=== WHAT YOU HAVE TO DO ===
Retype the stretch of entries from the line containing "Where should I click to: Select" through the line containing "[1427, 140]", both included.

=== RECORDS PROVIDED ===
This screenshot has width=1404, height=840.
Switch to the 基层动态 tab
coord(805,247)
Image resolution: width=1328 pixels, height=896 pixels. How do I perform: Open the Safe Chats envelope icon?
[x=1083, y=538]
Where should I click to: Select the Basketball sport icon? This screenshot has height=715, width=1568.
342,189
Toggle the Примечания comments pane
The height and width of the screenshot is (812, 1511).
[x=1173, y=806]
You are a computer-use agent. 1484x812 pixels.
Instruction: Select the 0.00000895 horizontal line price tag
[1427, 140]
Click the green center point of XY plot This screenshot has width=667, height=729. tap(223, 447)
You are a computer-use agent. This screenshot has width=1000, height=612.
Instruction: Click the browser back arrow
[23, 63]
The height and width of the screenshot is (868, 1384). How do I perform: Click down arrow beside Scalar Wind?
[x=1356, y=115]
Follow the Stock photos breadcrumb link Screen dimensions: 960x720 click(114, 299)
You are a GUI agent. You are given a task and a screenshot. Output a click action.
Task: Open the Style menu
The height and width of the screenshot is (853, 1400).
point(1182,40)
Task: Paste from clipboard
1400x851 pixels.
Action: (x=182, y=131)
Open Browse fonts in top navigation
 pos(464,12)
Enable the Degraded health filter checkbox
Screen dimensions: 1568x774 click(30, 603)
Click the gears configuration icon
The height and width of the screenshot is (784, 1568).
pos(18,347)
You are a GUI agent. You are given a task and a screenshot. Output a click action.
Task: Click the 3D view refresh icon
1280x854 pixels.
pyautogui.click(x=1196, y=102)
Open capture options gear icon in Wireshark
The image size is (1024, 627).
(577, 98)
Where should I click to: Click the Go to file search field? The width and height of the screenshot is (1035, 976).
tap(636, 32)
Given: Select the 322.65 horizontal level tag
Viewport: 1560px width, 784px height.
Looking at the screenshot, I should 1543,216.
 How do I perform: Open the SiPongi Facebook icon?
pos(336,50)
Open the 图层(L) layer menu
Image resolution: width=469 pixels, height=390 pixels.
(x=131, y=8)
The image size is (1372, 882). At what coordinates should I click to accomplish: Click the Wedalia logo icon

=== ANSWER FOR THIS EXERCISE ===
Where should I click to: Select the Basketball sport icon? This screenshot has height=715, width=1568.
342,189
Toggle the Примечания comments pane
The height and width of the screenshot is (812, 1511).
[x=1173, y=806]
You are a computer-use agent. 1484x812 pixels.
Instruction: Select the 0.00000895 horizontal line price tag
[1427, 140]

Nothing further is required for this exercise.